Word and item position data:
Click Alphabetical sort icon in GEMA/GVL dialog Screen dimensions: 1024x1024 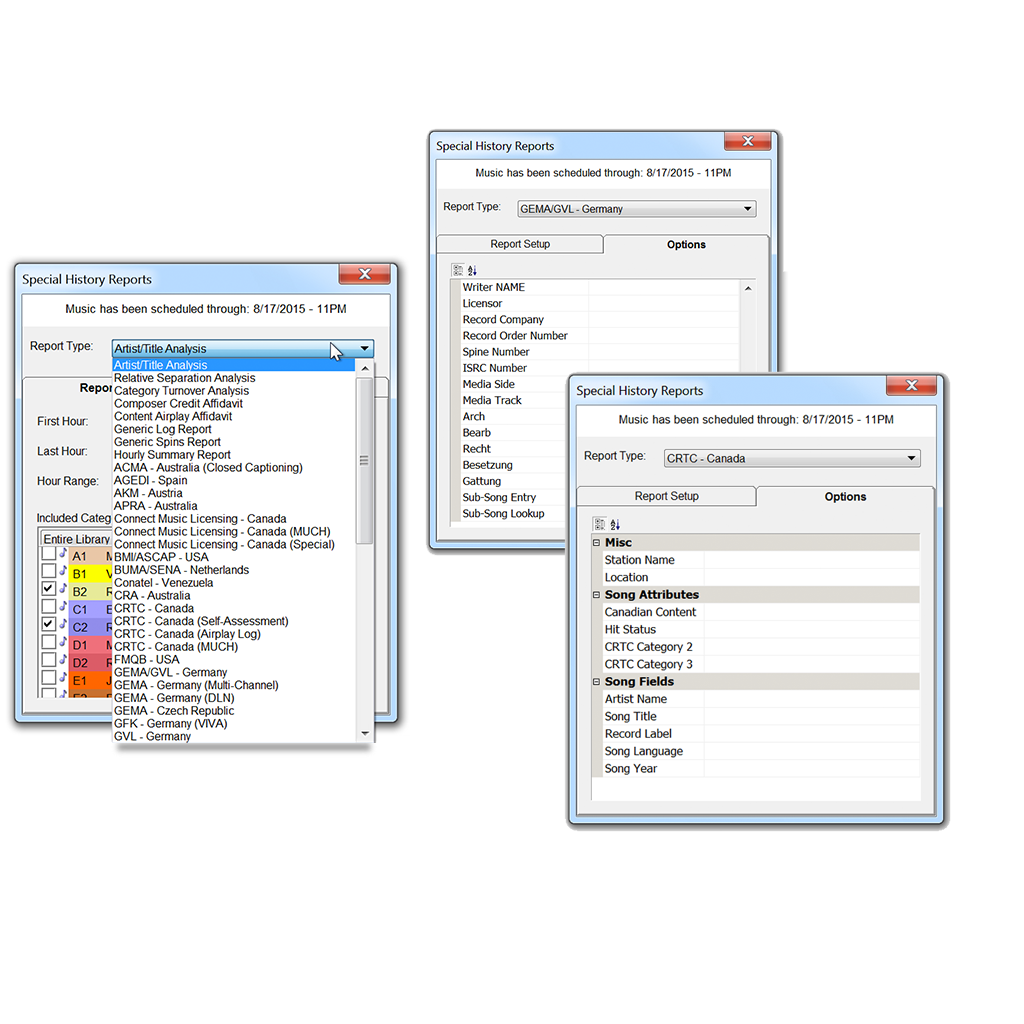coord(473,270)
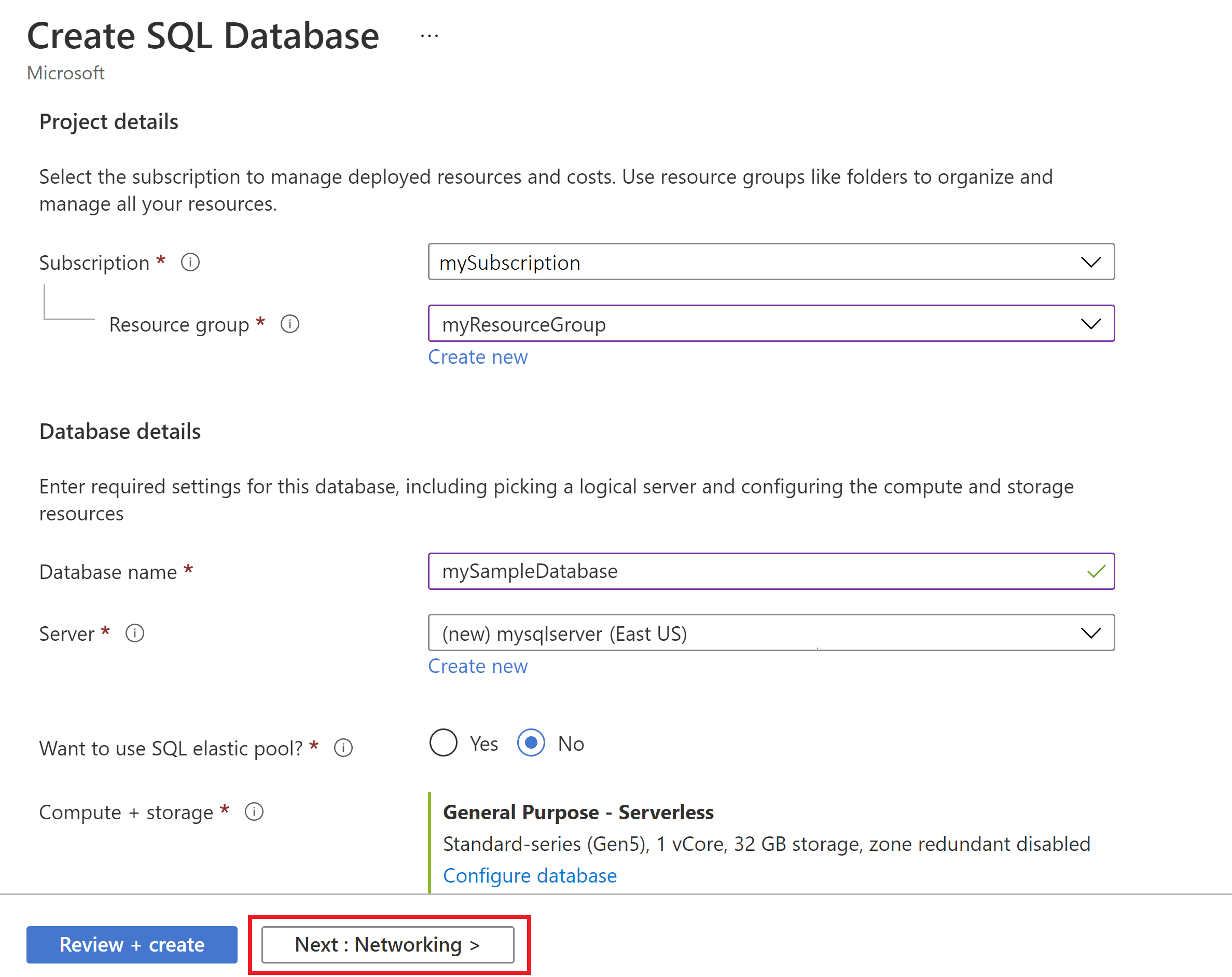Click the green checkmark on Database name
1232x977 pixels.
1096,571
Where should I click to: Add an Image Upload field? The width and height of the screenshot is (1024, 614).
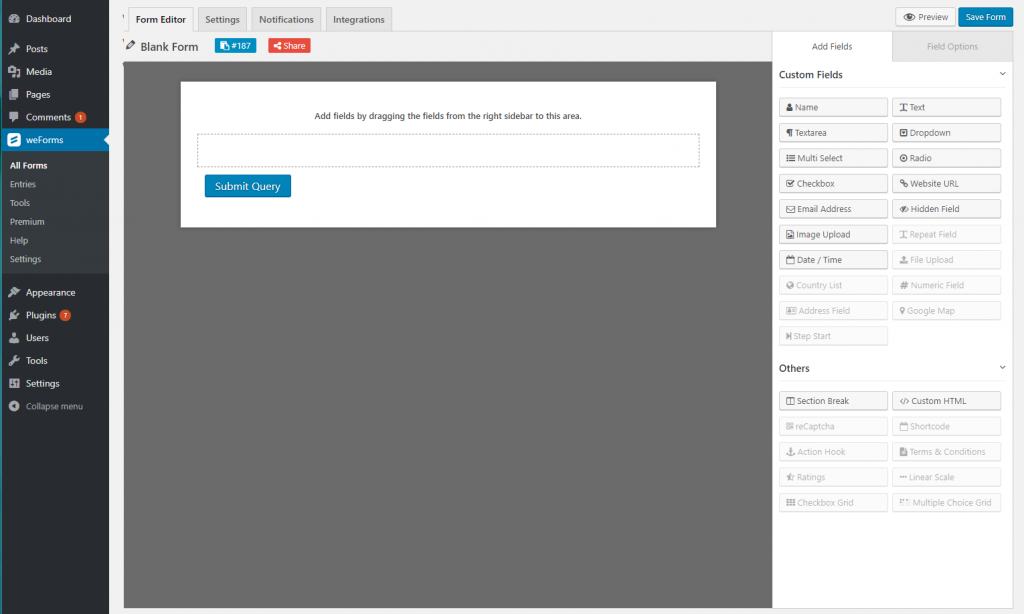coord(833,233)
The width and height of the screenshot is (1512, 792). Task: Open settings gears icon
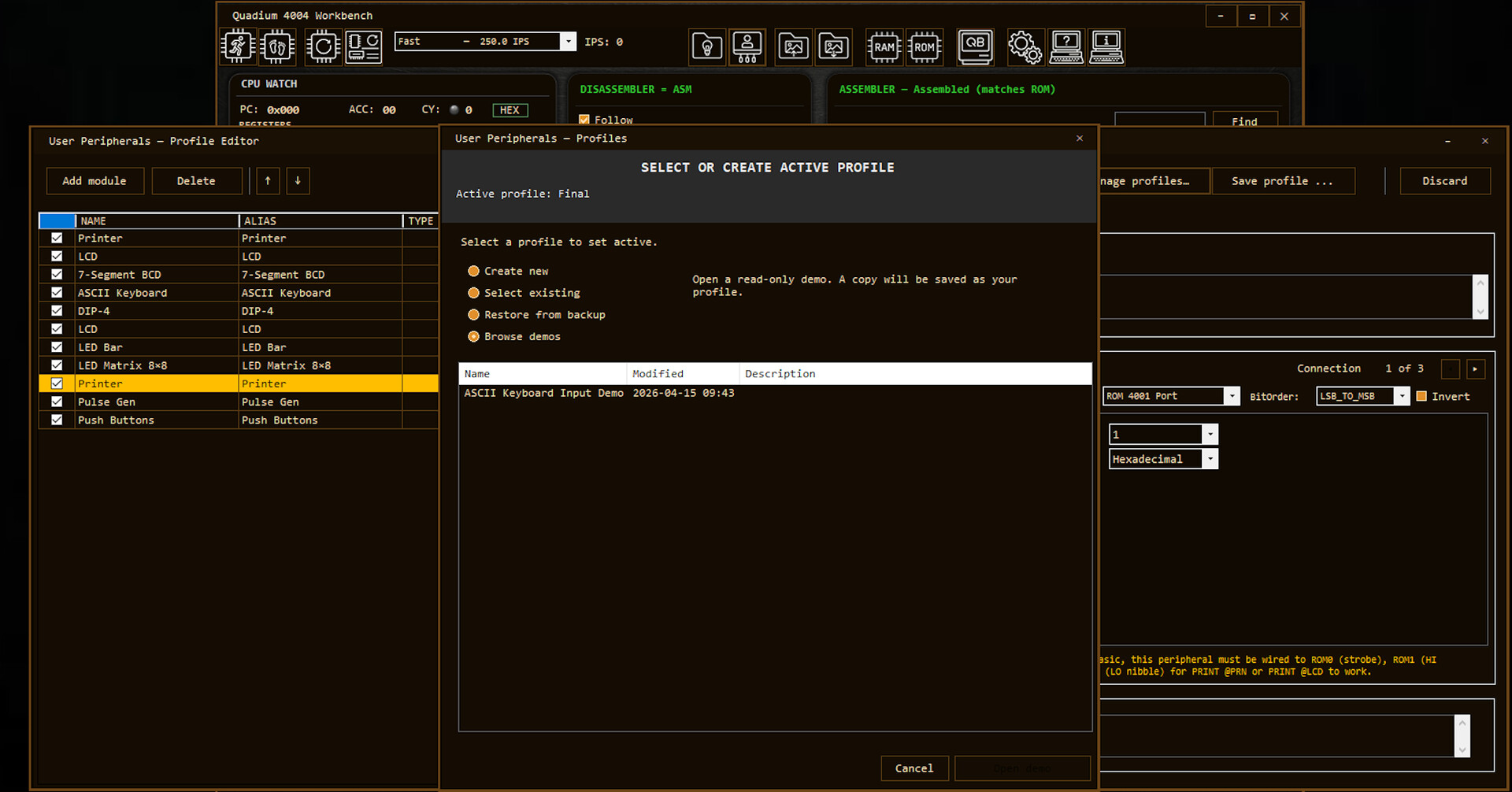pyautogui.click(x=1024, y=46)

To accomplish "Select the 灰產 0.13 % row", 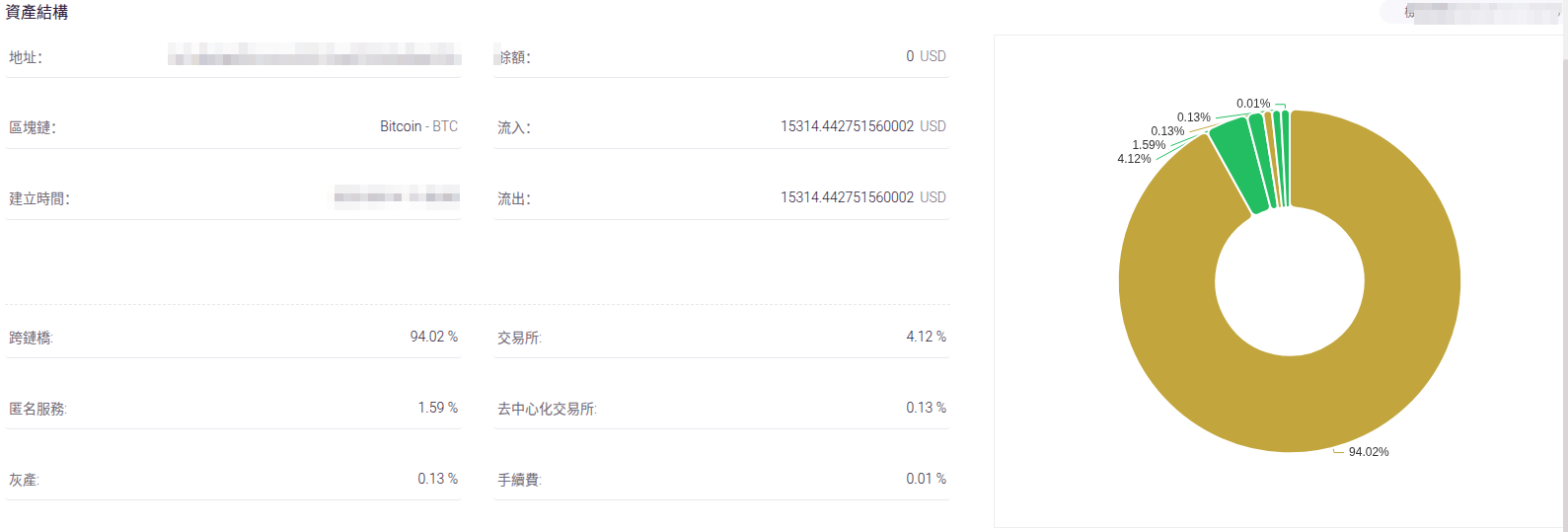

DESCRIPTION OF THE TASK.
Please rewrite the part of the material that starts with the line containing "Where should I" and runs to the end, changing "screenshot" to "screen capture" and keeping everything else the same. Leave the pictures out of your answer.

RESPONSE TO THIS TASK.
Where should I click to: Add an Image Upload field? The width and height of the screen capture is (1024, 614).
coord(833,233)
The width and height of the screen capture is (1512, 792). Task: Open settings gears icon
pyautogui.click(x=1024, y=46)

To accomplish "Select the 灰產 0.13 % row", 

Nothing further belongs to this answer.